▸ Available data

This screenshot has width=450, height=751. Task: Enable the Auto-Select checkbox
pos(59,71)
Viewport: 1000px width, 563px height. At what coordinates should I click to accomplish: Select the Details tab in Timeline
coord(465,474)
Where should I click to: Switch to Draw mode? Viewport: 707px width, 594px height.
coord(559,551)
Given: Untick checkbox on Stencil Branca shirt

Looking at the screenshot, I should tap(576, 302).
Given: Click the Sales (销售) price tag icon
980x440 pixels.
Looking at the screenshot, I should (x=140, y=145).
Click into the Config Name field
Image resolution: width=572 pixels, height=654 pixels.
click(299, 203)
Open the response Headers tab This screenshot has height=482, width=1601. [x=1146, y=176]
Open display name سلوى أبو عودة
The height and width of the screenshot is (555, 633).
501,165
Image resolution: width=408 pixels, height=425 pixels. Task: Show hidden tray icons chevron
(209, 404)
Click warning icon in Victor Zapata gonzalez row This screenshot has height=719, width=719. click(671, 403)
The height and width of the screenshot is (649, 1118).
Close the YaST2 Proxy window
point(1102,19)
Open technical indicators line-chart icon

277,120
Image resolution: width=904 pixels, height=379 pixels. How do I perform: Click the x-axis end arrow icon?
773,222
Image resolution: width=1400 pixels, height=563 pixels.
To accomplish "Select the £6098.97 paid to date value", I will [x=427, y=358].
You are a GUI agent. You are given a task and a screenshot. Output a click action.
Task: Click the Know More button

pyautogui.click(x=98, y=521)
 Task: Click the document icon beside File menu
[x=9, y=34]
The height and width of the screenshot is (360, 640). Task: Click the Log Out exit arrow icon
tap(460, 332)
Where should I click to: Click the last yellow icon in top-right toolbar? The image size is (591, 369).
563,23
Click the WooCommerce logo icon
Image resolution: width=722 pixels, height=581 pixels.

▸ Work item
Take the entries above and transcribe them in full.

▸ Answer box
This screenshot has width=450, height=751. Task: Enable the Auto-Select checkbox
pos(59,71)
Viewport: 1000px width, 563px height. At what coordinates should I click to accomplish: Select the Details tab in Timeline
coord(465,474)
Where should I click to: Switch to Draw mode? Viewport: 707px width, 594px height.
coord(559,551)
Given: Untick checkbox on Stencil Branca shirt

Looking at the screenshot, I should tap(576, 302).
Given: Click the Sales (销售) price tag icon
980x440 pixels.
Looking at the screenshot, I should (x=140, y=145).
Click into the Config Name field
Image resolution: width=572 pixels, height=654 pixels.
click(299, 203)
Open the response Headers tab This screenshot has height=482, width=1601. [x=1146, y=176]
Open display name سلوى أبو عودة
The height and width of the screenshot is (555, 633).
501,165
Image resolution: width=408 pixels, height=425 pixels. Task: Show hidden tray icons chevron
(209, 404)
Click warning icon in Victor Zapata gonzalez row This screenshot has height=719, width=719. click(671, 403)
The height and width of the screenshot is (649, 1118).
Close the YaST2 Proxy window
point(1102,19)
Open technical indicators line-chart icon

277,120
Image resolution: width=904 pixels, height=379 pixels. How do I perform: Click the x-axis end arrow icon?
773,222
Image resolution: width=1400 pixels, height=563 pixels.
To accomplish "Select the £6098.97 paid to date value", I will [x=427, y=358].
You are a GUI agent. You are given a task and a screenshot. Output a click action.
Task: Click the Know More button

pyautogui.click(x=98, y=521)
 Task: Click the document icon beside File menu
[x=9, y=34]
The height and width of the screenshot is (360, 640). Task: Click the Log Out exit arrow icon
tap(460, 332)
Where should I click to: Click the last yellow icon in top-right toolbar? The image size is (591, 369).
563,23
Click the WooCommerce logo icon
Image resolution: width=722 pixels, height=581 pixels.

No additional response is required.